#### What the task requires
In the listing below, locate the line with "GAMER (90, 737)" and the line with "[Close] (401, 930)", then output both and everything between them exactly, minus any pictures.
[[ Raw data open ]]
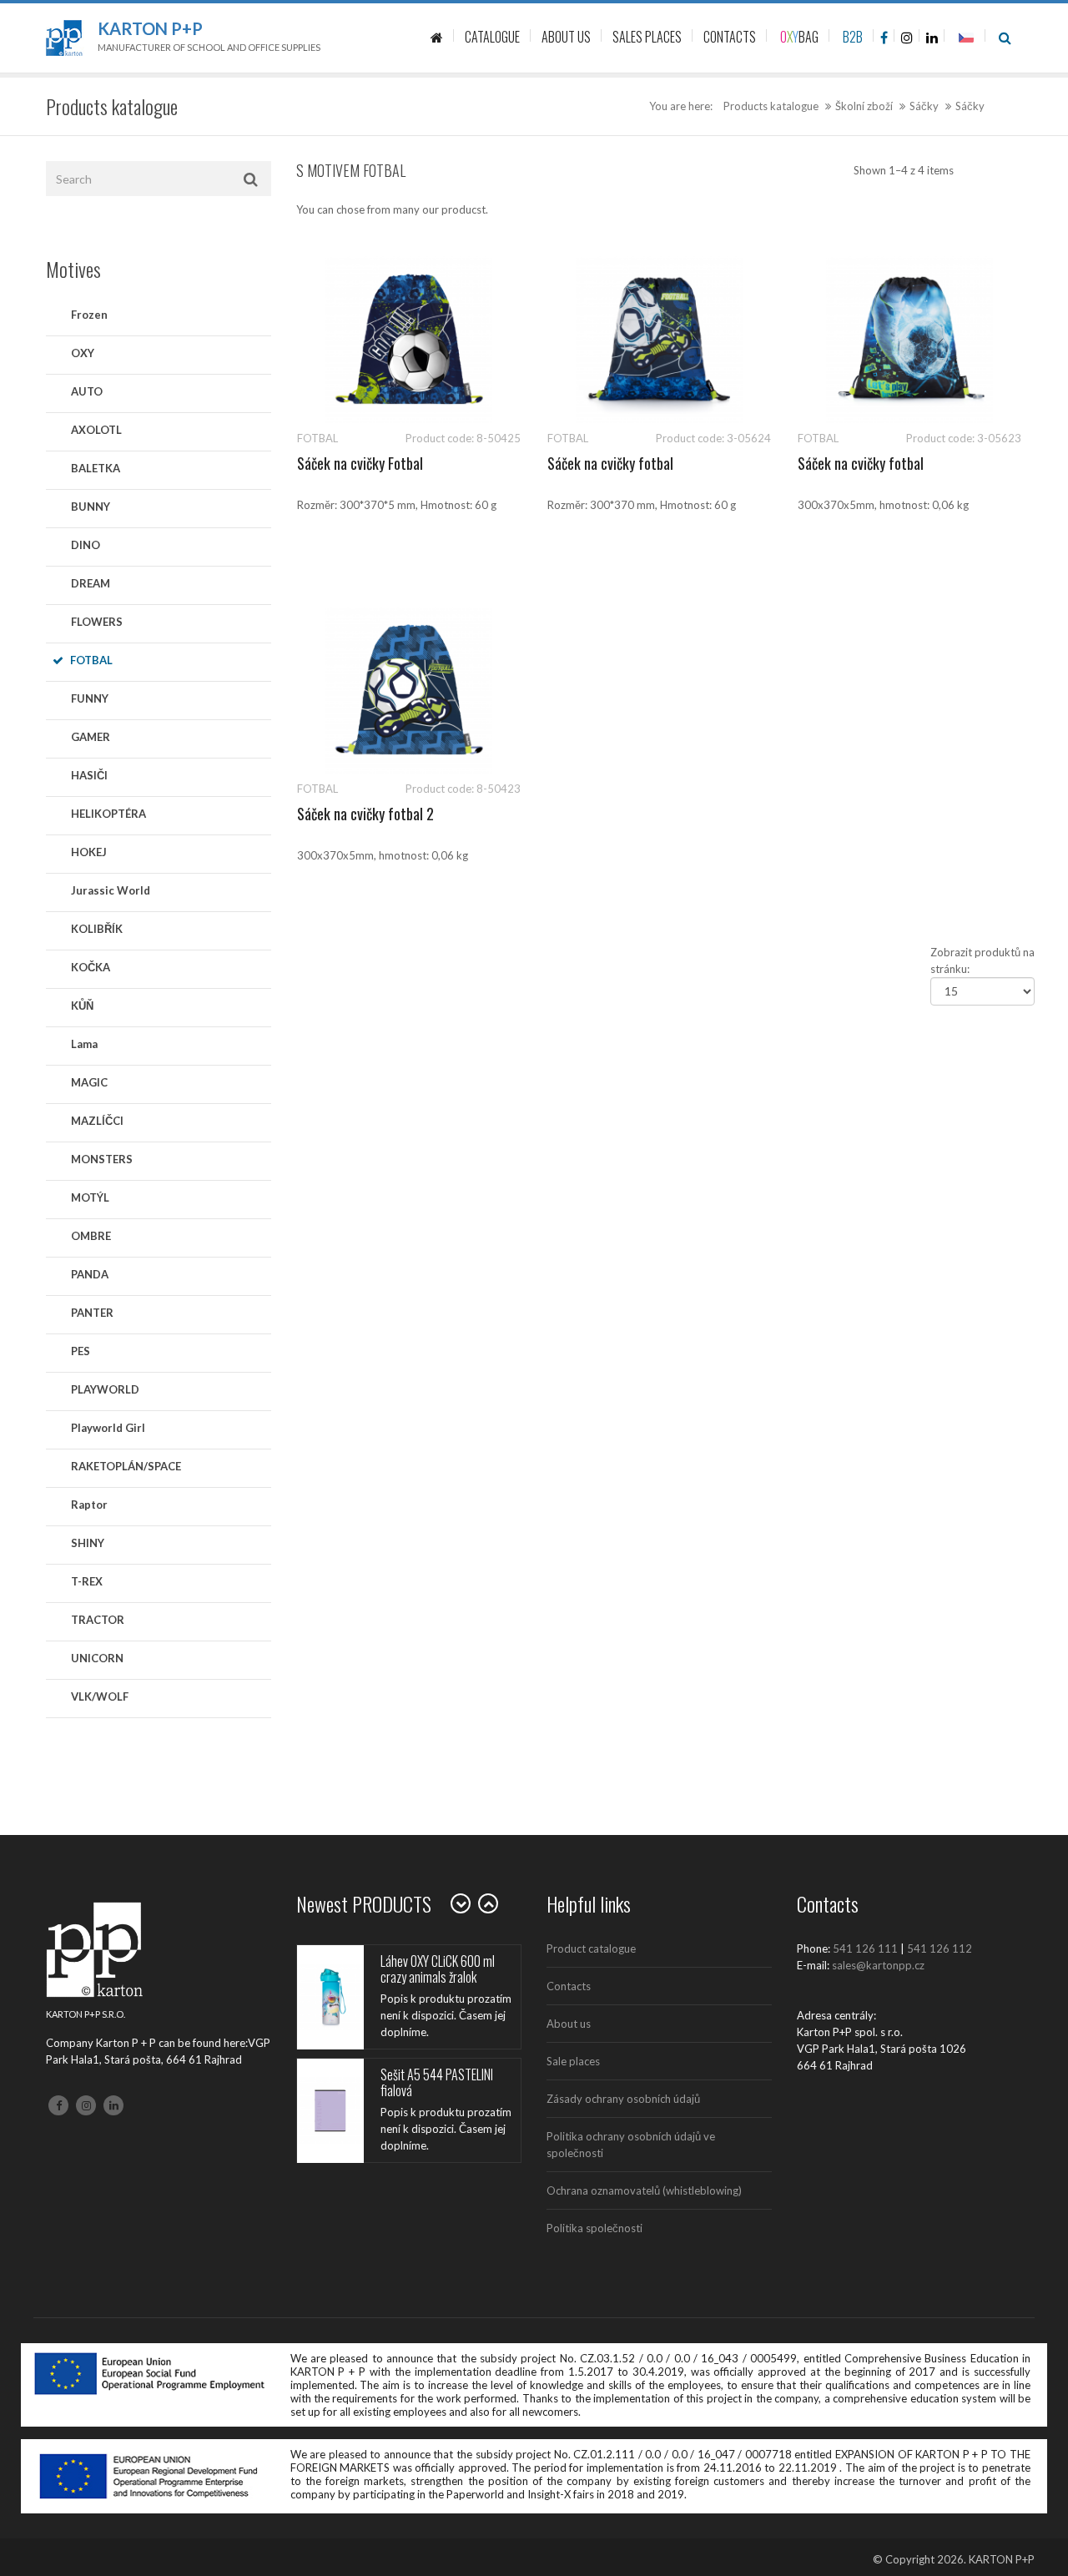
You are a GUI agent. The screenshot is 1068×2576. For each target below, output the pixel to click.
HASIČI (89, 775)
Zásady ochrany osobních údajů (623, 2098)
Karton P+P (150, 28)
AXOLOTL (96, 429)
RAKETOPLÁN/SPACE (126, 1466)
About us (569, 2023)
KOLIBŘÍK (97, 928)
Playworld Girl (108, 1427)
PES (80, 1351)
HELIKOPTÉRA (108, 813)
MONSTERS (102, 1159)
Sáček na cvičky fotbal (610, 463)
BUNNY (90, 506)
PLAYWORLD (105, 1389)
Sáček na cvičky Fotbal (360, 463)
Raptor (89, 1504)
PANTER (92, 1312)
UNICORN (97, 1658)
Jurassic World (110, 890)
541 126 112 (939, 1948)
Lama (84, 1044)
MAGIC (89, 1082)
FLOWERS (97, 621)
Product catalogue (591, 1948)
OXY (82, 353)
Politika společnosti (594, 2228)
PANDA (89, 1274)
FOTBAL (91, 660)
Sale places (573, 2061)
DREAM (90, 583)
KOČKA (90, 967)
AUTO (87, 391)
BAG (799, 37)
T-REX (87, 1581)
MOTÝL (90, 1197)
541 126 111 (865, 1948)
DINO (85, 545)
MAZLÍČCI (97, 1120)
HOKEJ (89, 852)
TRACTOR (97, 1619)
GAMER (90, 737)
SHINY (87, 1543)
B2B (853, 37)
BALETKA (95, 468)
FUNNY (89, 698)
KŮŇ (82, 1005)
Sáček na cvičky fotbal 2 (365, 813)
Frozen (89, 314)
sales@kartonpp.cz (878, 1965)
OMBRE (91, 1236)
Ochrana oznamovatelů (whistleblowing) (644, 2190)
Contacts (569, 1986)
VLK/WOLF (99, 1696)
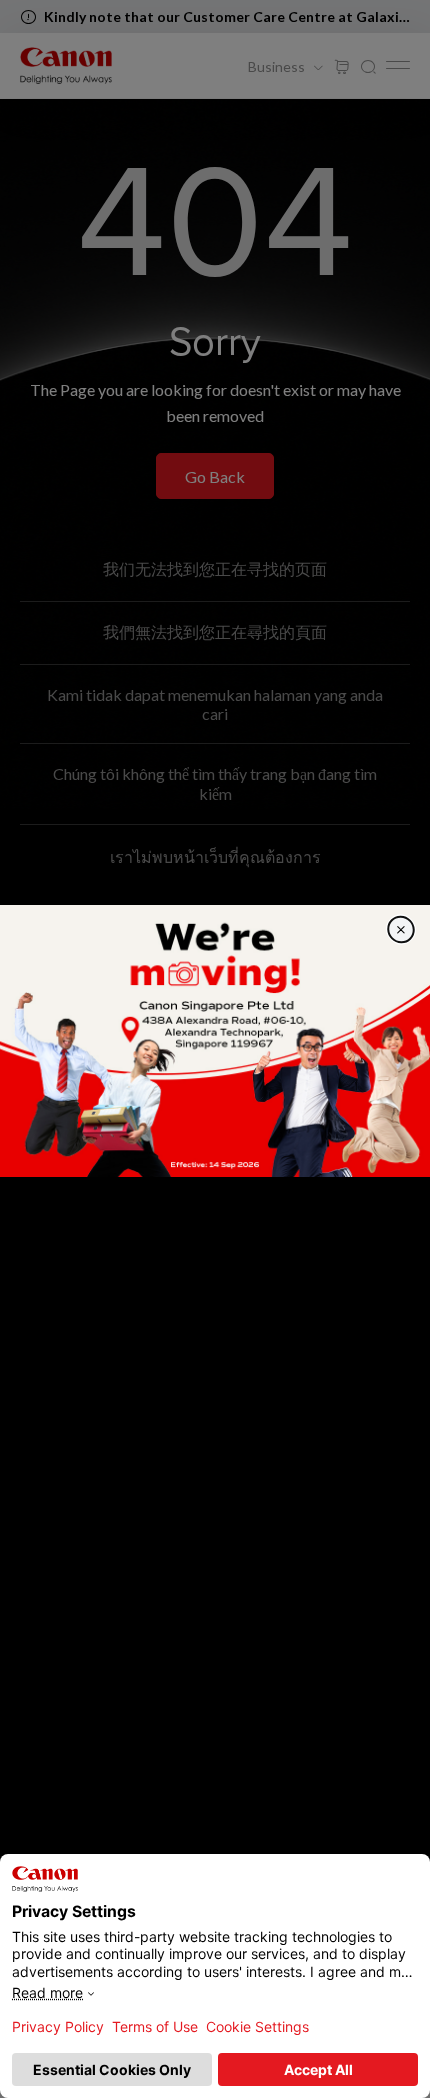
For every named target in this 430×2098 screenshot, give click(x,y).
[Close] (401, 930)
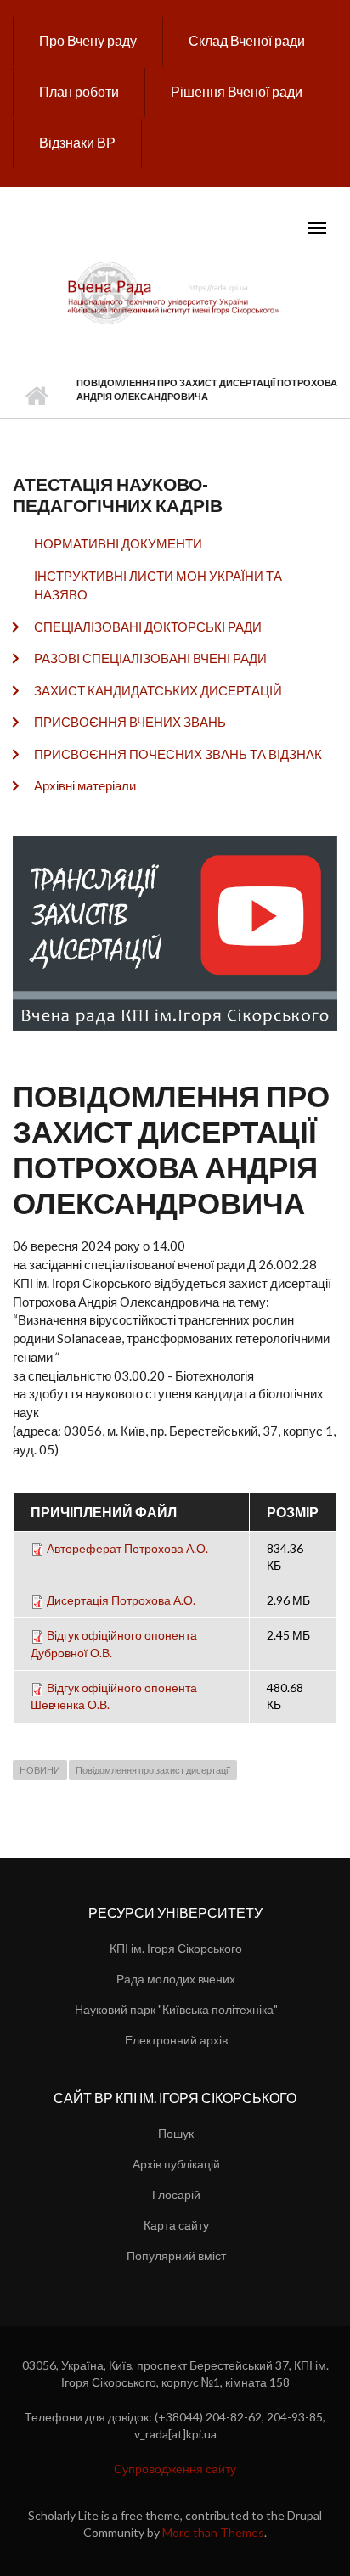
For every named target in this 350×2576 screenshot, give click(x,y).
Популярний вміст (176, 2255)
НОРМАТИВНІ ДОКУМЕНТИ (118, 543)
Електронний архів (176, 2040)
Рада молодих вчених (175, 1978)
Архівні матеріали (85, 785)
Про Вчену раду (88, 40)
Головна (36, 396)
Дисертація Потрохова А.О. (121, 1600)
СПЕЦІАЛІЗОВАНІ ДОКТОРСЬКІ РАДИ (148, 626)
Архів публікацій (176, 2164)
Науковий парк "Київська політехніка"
[[ Raw data closed ]]
#### Problem solution
GAMER (90, 737)
SHINY (87, 1543)
B2B (853, 37)
BALETKA (95, 468)
FUNNY (89, 698)
KŮŇ (82, 1005)
Sáček na cvičky fotbal 2 (365, 813)
Frozen (89, 314)
sales@kartonpp.cz (878, 1965)
OMBRE (91, 1236)
Ochrana oznamovatelů (whistleblowing) (644, 2190)
Contacts (569, 1986)
VLK/WOLF (99, 1696)
For every named target in this 430×2098 screenshot, give click(x,y).
[Close] (401, 930)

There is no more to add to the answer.